High BMI affects anti-TNF response in paediatric Crohn’s disease

IBD

By Siobhan Calafiore

20 Mar 2024

Patients with paediatric Crohn’s disease and high BMI may require increased adalimumab dosing to achieve therapeutic trough levels, a study suggests.

Findings published in the American Journal of Gastroenterology [link here] revealed that higher BMI was associated with reduced anti-TNF treatment response and lower drug trough levels in children with Crohn’s disease treated with adalimumab (ADA) but not infliximab (IFX) initiators.

This suggested that monitoring of ADA trough levels in children with overweight and obesity might be necessary with adjustment of dosing within 6-12 weeks, said the US research team of paediatric gastroenterologists.

They conducted a secondary analysis from the COMBINE trial – the largest randomised controlled trial of paediatric IBD patients across 35 centres.

Of the 224 participants (65% male, mean age 14), 162 were treated with IFX initiators and 62 ADA initiators. Most participants (81%) had a healthy baseline BMI, while almost one in five (19%) had a high baseline BMI.

Among IFX-treated participants, there were no differences observed in treatment failure based on BMI with 26% of those with a healthy BMI experiencing treatment failure compared to 27% of those with a high BMI.

In contrast, ADA-treated participants with a healthy BMI had significantly lower treatment failure versus those with a high BMI (23% versus 70%).

Additionally, ADA-treated patients with a high BMI had lower adalimumab levels compared to those with a healthy BMI (median 5.8 µg/mL versus 12.8 µg/mL).

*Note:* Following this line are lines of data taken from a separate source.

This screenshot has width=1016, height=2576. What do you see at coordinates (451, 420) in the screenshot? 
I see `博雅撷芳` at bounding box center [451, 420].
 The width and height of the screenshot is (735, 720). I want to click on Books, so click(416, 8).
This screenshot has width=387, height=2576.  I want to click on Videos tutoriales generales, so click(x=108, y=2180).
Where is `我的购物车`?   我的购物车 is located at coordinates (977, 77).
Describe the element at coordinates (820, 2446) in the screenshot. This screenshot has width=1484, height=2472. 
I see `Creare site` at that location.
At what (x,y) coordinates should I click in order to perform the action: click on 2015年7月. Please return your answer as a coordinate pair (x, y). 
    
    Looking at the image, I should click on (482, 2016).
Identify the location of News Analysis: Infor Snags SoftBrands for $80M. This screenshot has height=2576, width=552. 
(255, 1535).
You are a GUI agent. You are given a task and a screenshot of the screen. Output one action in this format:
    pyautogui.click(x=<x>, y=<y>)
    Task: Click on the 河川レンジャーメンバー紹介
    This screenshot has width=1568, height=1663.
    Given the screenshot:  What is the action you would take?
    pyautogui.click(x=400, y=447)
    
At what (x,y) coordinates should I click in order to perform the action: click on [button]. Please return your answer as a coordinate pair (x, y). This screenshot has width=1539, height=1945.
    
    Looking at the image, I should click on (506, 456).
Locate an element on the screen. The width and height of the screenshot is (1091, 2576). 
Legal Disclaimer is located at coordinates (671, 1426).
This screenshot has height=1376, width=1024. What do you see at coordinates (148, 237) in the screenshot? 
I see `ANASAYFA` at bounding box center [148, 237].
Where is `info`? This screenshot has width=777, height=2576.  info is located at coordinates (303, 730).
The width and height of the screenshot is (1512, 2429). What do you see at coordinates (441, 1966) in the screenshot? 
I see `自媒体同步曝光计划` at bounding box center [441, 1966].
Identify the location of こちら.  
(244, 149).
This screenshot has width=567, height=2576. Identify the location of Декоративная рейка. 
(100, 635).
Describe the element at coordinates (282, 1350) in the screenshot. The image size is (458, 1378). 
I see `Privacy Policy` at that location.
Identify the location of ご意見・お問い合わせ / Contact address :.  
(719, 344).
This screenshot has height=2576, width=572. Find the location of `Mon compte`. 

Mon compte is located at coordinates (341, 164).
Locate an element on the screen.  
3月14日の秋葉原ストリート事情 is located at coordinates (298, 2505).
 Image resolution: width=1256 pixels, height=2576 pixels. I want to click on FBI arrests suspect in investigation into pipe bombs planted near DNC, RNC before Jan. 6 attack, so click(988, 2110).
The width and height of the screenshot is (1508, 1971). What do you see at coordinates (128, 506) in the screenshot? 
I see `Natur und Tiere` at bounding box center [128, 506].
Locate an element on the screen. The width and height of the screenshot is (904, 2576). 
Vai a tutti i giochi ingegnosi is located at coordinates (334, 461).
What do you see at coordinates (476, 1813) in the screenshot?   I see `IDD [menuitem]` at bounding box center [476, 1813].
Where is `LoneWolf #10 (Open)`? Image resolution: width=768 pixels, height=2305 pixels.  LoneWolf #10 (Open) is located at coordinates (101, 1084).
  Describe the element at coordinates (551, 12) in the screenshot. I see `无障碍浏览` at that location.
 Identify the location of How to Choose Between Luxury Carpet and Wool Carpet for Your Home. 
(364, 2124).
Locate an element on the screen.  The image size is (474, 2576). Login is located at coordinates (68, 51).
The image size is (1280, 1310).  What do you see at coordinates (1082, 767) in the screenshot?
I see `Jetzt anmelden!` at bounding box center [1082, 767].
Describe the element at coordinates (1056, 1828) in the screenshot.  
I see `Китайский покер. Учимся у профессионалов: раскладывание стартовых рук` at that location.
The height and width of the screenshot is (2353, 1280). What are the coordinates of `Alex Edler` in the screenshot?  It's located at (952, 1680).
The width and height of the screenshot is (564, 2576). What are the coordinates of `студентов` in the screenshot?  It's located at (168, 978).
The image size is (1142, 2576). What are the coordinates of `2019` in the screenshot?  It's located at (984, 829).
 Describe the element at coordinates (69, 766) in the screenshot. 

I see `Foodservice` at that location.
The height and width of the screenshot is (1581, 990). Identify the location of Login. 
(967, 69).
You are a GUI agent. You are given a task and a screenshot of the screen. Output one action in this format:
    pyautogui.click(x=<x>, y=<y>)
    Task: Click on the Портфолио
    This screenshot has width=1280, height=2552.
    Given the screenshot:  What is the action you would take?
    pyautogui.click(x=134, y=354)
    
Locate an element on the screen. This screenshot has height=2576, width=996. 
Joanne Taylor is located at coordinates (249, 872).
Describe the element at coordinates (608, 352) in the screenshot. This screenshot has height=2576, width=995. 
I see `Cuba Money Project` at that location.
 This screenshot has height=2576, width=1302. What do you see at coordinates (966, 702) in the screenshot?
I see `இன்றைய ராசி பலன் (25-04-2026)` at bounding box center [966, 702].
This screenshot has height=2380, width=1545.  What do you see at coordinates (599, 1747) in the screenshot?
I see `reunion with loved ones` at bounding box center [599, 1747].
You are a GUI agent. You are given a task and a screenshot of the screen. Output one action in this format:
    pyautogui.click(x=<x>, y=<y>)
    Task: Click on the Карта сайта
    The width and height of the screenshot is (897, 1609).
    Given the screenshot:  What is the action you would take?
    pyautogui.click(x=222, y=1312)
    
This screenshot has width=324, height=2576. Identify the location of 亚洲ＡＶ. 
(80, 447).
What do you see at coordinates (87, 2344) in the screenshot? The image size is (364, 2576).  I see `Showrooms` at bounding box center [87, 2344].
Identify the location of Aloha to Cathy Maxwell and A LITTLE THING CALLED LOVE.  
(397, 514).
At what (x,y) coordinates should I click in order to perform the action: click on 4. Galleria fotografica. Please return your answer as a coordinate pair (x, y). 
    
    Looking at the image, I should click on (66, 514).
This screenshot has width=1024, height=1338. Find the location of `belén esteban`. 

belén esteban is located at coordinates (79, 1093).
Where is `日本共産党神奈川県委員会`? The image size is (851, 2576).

Infliximab trough levels did not differ between the groups (8.6 µg/mL versus 9.3 µg/mL for healthy and high BMI, respectively).

However, the sample sizes for these analyses were small, consisting of 42 patients in the ADA-treated group and 109 patients in the infliximab group.

The researchers speculated that the lower response to standard ADA dosing among patients with overweight or obesity, and the frequent need to dose escalate, were due to fixed rather than weight-based dosing used for ADA.

In contrast, IFX dosing was weight-based, they noted.

“This may explain this finding of similar response rates and drug levels between IFX-treated patients with normal and high BMI,” they said.

They also said that pharmacokinetic studies had demonstrated that patients with obesity have increased drug clearance of anti-TNF with shortened half-life and lower trough drug concentrations compared to patients with a healthy weight, which might explain the differences in drug durability.

“Based on the findings of this study, proactive drug monitoring may be even more critical in paediatric patients with elevated BMI,” the authors said.

“When the dosing, and thus trough levels, can be optimised early, the study team speculates that patients may achieve remission sooner and hopefully maintain that remission longer.

“Prolonged remission decreases the many complications that can occur with Crohn’s disease such as use of steroids, growth failure, hospitalisations and surgery.”

Some authors received funding from pharmaceutical companies.